Practice tip: Odd as it may sound, if your borrower’s financial statements disclose that they are very close to qualifying as a small business debtor, the lender may be better served by relaxing constraints on a credit line, to let the debtor’s unsecured debt rise above the qualifying amount to be a small business debtor. This bears a close analysis as the true value of the collateral held by a creditor will be at issue in determining the extent to which the lender is undersecured. Allowing an imminently insolvent debtor to become further in debt to the lender conflicts with the aphorism that “your first loss is your least loss” and should only be considered in unusual circumstances.

Like in Chapter 13 cases, a Trustee is appointed in a small business case, but the Trustee has limited functions. Like in Chapter 11 cases, the debtor remains in possession. Only the debtor may file a reorganization plan, but that plan must be filed within 90 days unless the court extends that period. Extensions should not come freely—they are to be limited to where “the need for the extension is attributable to circumstances for which the debtor should not justly be held accountable.” This is a tightening up from Chapter 11 practice.

The debtor’s plan will be easier to confirm, and easier to cram down. Unlike a Chapter 11 case, it no longer needs to have at least one impaired creditor class consenting to the plan. Past practice in Chapter 11 cases has been to gerrymander the creditors to have a pool of “convenience class” creditors who are owed small sums and nominally impaired and are deemed to consent. That manipulation of creditor classes will no longer be necessary in small business cases.

Like in a Chapter 13 case, the plan requires the commitment of all of the projected disposable income of the debtor in a 3-5 year period to be committed to the plan. “Disposable income” means the debtor’s income “that is not reasonably necessary to be expended for maintenance and support” of the debtor or debtor’s dependents, or a domestic support obligation or for the continued operation of the business. For creditors, this is where the battle needs to be fought. A debtor typically files schedules that demonstrate that their ordinary expenses exceed their income—which is likely why they are in bankruptcy court to begin with.
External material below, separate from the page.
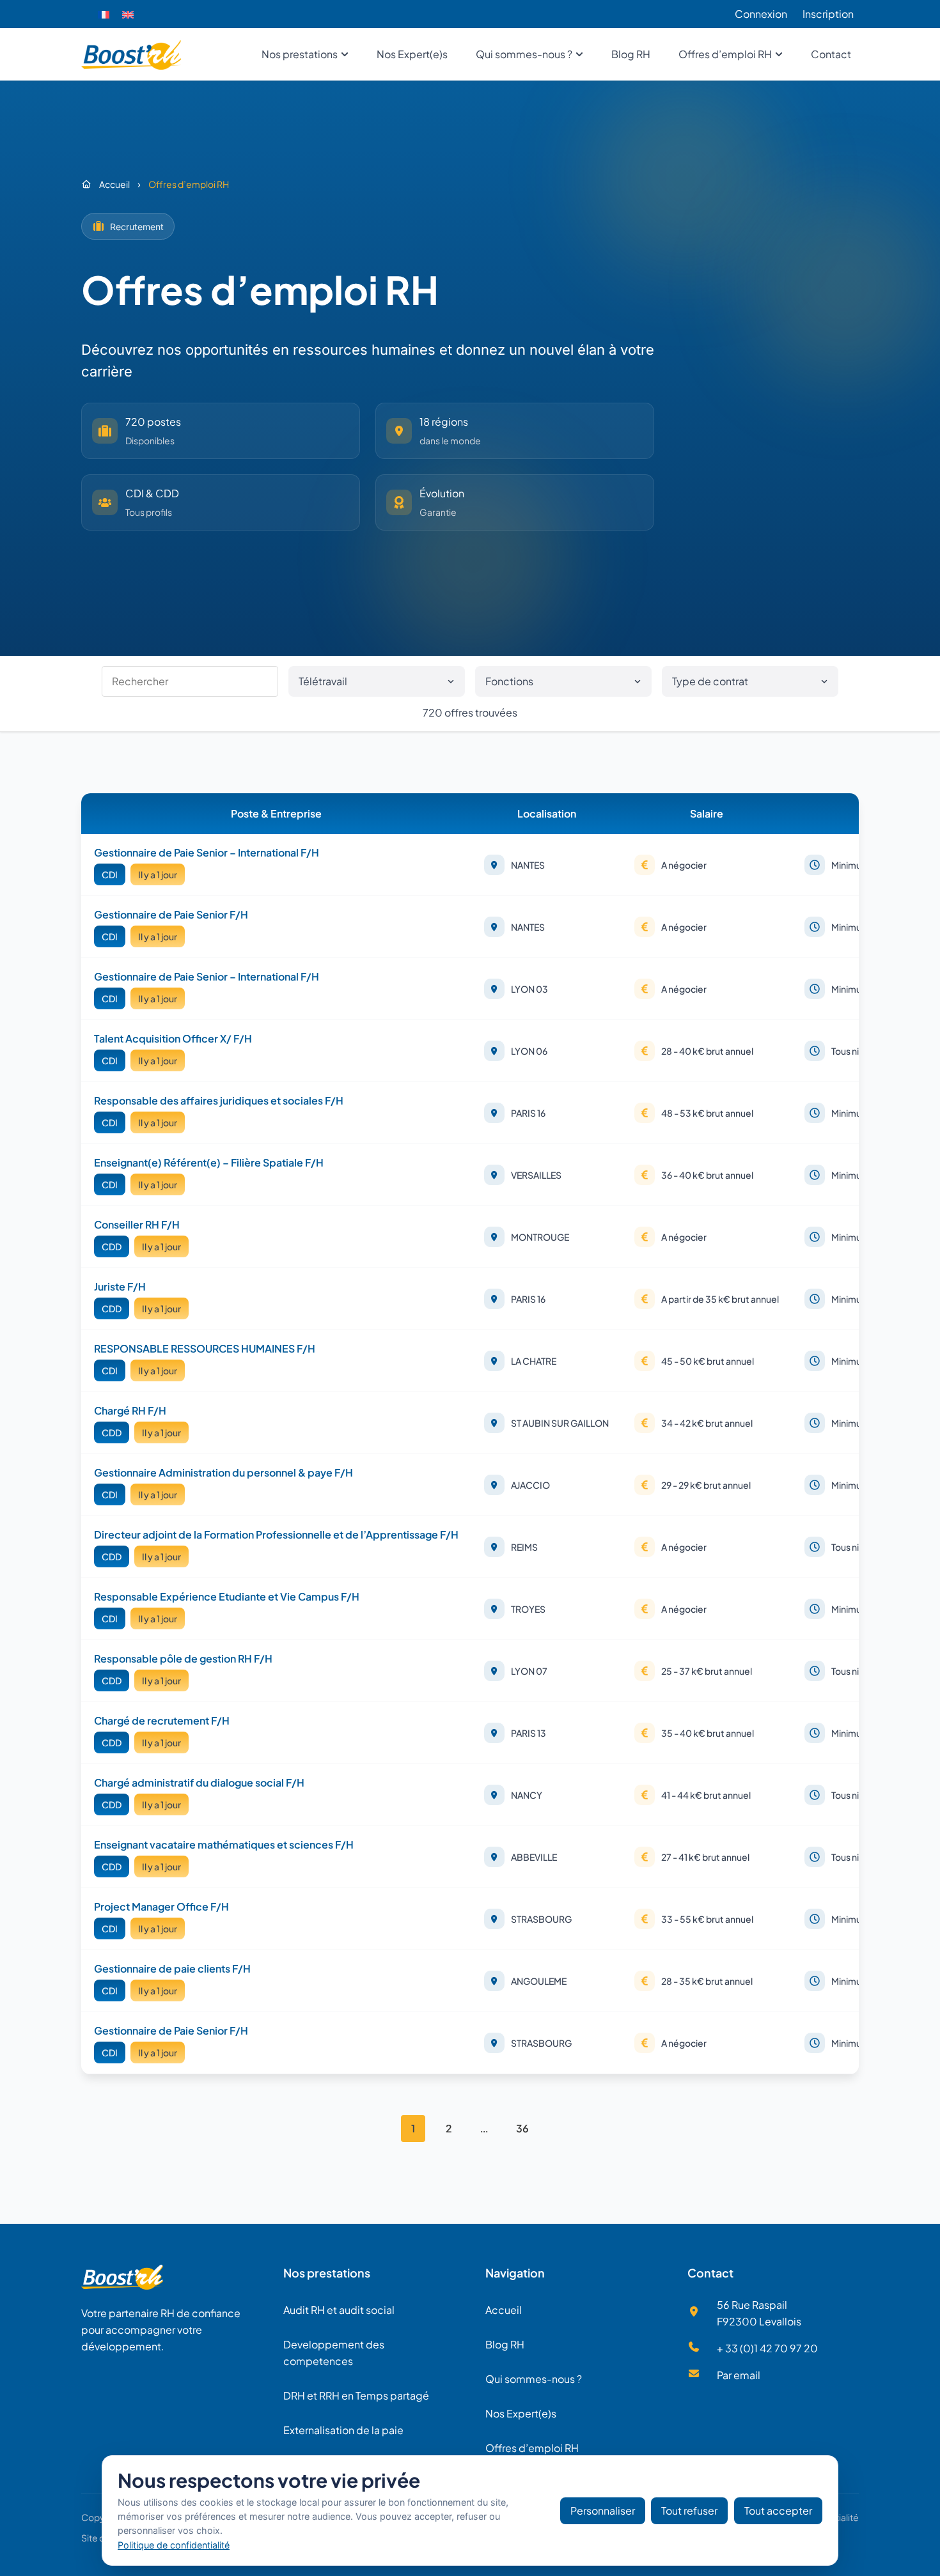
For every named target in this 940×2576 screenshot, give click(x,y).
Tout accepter (778, 2510)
But if that is the basis for determining the amount of plan payments, then it begs the question of what will be available to pay creditors.

Practice tip: Under this Act, the debtor may modify the rights of a secured creditor whose claim is secured only by a security interest in the debtor’s residence, if that collateral was taken in exchange for financing primarily in connection with the small business (rather than to acquire the real property). Thus, a creditor with a security interest in business assets may want to leave some collateral behind simply to avoid a modification of the creditor’s rights relating to the residential real property.

Bankruptcy filings in Western Washington have plummeted to one-third of the volume that they were in 2010. The most obvious reason for this has been the improvement in the economy. A secondary reason has been the increased use of receiverships, which generally provide greater control over an orderly wind-up of a business with a better return on collateral at a lower administrative cost than a Chapter 11, and closer to fair market value returns than the meat-cleaver approach of a Chapter 7. The Small Business Reorganization Act of 2019 contains debtor-friendly changes to the Bankruptcy Code, in a departure from bankruptcy amendments over the past 25 years. It does invite speculation as to how our divided government reached agreement on these changes, and the driving forces behind them.